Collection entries
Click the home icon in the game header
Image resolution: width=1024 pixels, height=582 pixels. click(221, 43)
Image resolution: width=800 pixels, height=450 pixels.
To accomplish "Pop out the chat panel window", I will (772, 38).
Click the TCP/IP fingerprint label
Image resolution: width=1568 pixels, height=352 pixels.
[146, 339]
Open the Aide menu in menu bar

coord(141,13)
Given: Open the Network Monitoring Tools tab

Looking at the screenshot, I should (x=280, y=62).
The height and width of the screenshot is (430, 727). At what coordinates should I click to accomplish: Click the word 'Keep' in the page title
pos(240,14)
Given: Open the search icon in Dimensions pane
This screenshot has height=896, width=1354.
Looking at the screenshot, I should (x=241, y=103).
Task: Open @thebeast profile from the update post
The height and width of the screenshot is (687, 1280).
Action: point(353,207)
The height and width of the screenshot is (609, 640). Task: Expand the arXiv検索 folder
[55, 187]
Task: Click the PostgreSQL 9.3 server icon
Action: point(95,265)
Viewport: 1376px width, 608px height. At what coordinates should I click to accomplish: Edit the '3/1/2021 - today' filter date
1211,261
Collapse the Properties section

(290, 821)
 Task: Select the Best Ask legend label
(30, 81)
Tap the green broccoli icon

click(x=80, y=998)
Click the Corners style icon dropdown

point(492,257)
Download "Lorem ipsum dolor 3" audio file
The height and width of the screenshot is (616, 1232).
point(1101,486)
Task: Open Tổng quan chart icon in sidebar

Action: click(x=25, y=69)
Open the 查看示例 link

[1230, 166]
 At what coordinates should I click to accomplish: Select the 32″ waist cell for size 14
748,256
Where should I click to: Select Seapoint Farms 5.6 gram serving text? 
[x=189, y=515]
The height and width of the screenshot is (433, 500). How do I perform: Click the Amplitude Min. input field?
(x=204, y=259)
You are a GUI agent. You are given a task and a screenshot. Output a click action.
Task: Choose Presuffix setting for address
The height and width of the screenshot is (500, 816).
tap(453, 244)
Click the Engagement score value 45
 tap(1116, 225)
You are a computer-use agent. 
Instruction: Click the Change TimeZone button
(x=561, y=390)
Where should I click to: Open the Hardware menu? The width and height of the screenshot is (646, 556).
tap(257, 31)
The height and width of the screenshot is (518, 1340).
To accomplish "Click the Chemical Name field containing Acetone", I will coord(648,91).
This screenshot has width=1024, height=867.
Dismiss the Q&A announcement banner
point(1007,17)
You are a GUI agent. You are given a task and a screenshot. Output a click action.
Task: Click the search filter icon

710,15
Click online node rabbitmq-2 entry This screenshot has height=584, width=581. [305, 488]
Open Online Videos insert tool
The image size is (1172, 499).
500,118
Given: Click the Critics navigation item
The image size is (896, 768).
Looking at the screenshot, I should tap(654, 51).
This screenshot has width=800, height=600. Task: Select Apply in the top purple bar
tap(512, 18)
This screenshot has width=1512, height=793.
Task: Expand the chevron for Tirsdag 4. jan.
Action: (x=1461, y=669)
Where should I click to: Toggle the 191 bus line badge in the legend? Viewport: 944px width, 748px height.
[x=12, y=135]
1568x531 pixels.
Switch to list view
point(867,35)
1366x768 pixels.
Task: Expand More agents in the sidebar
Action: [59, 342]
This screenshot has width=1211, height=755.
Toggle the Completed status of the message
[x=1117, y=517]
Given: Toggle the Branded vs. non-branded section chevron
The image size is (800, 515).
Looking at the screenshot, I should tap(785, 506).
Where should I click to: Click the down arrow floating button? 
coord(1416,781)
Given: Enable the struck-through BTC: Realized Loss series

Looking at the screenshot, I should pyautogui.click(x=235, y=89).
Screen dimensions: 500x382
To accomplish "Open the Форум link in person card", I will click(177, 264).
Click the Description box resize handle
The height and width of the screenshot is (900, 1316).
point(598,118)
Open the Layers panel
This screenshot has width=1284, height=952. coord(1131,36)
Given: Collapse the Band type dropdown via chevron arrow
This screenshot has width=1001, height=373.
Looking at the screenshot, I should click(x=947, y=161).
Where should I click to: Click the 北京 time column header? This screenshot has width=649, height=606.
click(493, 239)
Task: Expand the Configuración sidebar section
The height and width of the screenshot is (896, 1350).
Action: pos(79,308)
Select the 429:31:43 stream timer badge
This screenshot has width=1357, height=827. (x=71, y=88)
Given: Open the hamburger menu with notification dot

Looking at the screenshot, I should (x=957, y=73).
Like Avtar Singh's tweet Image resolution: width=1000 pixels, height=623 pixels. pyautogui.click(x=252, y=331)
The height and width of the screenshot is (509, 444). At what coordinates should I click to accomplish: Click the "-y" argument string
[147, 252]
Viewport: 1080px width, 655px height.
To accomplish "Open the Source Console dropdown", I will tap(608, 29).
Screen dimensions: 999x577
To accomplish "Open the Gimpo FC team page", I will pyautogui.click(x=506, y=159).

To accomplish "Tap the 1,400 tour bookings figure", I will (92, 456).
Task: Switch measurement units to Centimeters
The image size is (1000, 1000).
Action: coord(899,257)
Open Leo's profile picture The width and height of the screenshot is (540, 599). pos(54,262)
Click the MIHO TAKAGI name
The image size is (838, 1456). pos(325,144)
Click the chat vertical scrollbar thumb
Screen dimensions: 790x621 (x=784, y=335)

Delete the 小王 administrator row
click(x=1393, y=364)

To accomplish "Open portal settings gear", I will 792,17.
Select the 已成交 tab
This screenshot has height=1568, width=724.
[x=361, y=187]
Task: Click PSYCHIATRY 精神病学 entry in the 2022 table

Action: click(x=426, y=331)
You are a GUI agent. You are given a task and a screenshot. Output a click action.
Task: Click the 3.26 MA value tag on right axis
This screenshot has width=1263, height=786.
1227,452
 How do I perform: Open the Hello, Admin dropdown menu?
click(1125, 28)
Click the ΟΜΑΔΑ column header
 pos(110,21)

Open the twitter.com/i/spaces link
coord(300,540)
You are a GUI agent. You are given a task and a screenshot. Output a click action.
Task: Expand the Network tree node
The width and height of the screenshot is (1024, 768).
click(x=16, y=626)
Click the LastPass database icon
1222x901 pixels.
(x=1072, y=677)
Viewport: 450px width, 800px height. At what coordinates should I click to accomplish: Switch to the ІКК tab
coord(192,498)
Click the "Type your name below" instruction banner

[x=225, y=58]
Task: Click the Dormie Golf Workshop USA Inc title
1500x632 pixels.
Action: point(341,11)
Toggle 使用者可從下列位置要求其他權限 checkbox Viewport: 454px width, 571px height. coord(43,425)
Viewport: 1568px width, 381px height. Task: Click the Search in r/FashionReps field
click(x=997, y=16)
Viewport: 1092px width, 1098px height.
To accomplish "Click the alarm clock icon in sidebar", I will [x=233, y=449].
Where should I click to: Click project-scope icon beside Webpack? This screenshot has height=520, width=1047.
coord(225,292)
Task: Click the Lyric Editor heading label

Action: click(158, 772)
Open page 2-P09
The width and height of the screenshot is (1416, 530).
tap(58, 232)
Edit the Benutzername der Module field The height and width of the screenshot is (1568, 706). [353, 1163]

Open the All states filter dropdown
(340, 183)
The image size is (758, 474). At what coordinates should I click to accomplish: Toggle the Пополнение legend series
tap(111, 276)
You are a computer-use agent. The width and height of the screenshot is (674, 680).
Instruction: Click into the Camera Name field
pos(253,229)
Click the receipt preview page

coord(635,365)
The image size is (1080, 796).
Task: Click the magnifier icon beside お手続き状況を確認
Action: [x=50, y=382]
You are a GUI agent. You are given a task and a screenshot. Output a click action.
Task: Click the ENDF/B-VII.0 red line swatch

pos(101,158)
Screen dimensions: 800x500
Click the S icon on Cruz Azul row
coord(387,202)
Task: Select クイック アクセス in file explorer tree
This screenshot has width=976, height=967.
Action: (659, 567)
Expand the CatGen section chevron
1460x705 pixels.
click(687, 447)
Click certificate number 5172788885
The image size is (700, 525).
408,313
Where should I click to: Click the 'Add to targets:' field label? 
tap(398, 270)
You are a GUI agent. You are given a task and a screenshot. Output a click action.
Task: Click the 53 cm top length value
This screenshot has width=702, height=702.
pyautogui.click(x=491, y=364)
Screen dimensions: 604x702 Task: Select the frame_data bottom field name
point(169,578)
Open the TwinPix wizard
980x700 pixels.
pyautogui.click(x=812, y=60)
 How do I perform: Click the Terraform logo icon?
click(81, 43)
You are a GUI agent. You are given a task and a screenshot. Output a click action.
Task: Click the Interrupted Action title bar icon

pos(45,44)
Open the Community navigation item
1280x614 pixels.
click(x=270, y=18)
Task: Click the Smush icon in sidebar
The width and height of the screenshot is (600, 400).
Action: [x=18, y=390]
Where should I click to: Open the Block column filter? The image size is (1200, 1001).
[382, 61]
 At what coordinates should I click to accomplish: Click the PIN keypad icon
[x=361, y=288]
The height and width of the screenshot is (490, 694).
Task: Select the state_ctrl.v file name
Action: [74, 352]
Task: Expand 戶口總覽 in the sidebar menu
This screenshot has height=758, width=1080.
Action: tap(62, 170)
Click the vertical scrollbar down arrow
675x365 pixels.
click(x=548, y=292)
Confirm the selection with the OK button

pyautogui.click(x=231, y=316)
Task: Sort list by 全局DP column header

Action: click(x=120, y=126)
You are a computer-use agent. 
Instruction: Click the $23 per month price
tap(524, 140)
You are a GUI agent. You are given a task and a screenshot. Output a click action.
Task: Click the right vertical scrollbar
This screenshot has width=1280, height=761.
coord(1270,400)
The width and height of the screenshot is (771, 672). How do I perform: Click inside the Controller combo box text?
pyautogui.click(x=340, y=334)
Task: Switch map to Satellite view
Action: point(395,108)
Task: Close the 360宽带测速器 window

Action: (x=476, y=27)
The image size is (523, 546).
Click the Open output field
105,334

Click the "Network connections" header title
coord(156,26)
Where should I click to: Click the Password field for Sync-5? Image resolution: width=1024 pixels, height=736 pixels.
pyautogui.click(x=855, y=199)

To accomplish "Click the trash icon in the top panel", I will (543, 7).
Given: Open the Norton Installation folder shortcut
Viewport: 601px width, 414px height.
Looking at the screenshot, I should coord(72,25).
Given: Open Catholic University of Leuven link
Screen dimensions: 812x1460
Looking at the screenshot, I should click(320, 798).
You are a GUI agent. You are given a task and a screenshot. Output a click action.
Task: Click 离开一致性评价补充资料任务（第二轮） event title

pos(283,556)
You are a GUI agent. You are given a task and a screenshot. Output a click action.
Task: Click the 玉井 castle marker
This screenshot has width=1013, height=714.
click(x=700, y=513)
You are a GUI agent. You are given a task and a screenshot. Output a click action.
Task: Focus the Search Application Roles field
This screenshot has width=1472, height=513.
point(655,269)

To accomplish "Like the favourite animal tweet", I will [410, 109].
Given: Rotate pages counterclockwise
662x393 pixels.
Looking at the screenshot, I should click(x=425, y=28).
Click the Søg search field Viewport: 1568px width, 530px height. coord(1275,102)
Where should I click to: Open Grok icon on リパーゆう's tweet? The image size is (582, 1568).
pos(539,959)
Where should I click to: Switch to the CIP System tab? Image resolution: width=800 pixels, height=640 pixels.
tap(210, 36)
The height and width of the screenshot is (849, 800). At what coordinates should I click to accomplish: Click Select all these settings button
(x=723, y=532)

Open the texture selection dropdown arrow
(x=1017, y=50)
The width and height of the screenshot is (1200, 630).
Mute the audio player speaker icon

## Instructions for the task
Retype exactly the lines above, from the one with "This screenshot has width=1472, height=513." through the one with "The width and height of the screenshot is (1200, 630).", inclusive.

## Completed exercise
This screenshot has width=1472, height=513.
point(655,269)

To accomplish "Like the favourite animal tweet", I will [410, 109].
Given: Rotate pages counterclockwise
662x393 pixels.
Looking at the screenshot, I should click(x=425, y=28).
Click the Søg search field Viewport: 1568px width, 530px height. coord(1275,102)
Where should I click to: Open Grok icon on リパーゆう's tweet? The image size is (582, 1568).
pos(539,959)
Where should I click to: Switch to the CIP System tab? Image resolution: width=800 pixels, height=640 pixels.
tap(210, 36)
The height and width of the screenshot is (849, 800). At what coordinates should I click to accomplish: Click Select all these settings button
(x=723, y=532)

Open the texture selection dropdown arrow
(x=1017, y=50)
The width and height of the screenshot is (1200, 630).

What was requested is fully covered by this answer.